Agency partners are perceived to be doing well in quality of client service, overall quality of execution and delivering value for money, but less on leading and execution of digital strategies, understanding of digital media and global network.
"Indian marketers are bullish given the state of the global economy, but they have a strong vote of confidence in the Indian economy, despite uncertainties and many of them even expect their own brands to outperform the industry," says Biswarup Banerjee, marketing communications head, Ipsos India, in an official communiqué.
However, budgets are anticipated to rise in a majority of cases; very few are thinking of slashing budgets.
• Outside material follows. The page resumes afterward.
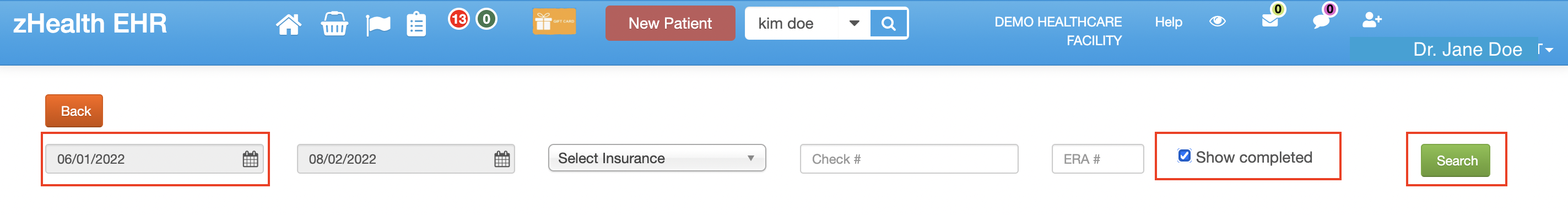1568x215 pixels.
Task: Click the add user icon
Action: (x=1372, y=20)
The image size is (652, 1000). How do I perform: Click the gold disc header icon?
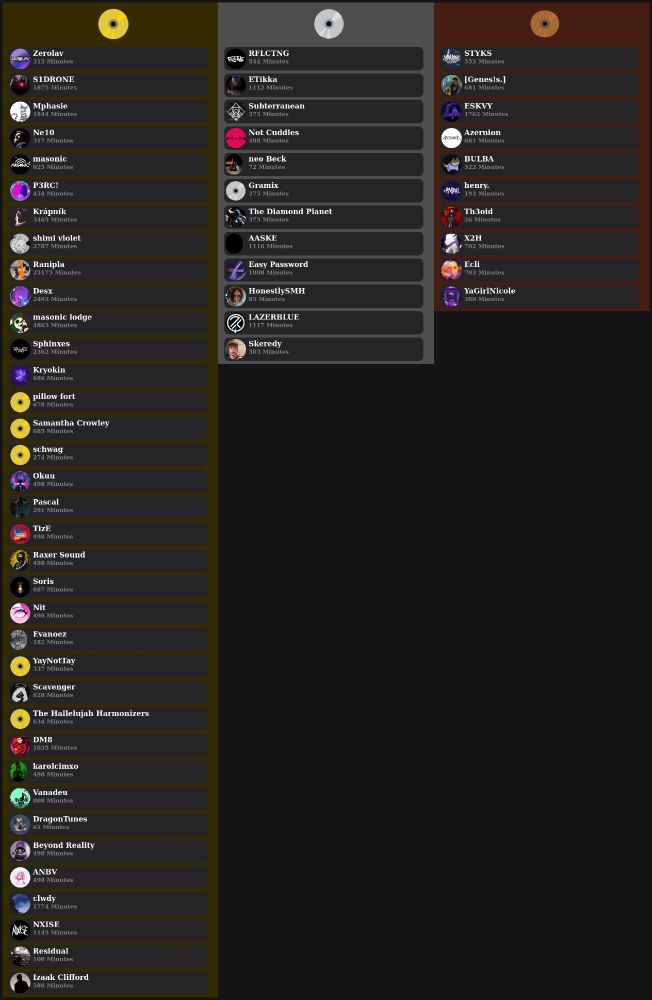click(x=113, y=24)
For 2012, one-third of the marketers will work on a budget between US$1-5 million, and consumer products and financial services industries are likely to have a larger budget. Moreover, nearly two-thirds of marketers plan to increase marketing investment for 2012. The emphasis is expected to be more on brand investment, and marginally less for media spending and MR.
Building greater loyalty towards the brand remains a key focus area. For this, marketers prefer integrated marketing campaigns and the ability to measure the effectiveness of the campaign.
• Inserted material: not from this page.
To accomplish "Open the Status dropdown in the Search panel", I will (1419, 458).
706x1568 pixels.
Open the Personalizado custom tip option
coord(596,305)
Social media/viral emerged as the most effective medium for the next three years, with 33 per cent of the respondents saying that the medium yielded maximum effect. Mobile and online advertising (13 per cent each) are perceived as the next most effective media.
"Development in the digital space will also be a key area for the majority of marketers. Digital agencies are likely to be in demand, to develop social media content," adds Banerjee.
Pay TV/cable TV (11 per cent) and terrestrial TV (10 per cent) were the other media that marketers found attractive for the effectiveness of campaigns.
The Ipsos study involved marketers in countries such as China, Hong Kong, Taiwan, India, Indonesia, Philippines, Singapore and South Korea between January 17 and February 6. While 22 per cent of the respondents were from China, 21 per cent were from India. In India, more than half the respondents were from consumer products, finance and healthcare industries.
The data was collected through online survey method and the target respondents were marketers who have at least one year of experience in the field. Out of this, 42 per cent marketers have been working in marketing for 11 years or more.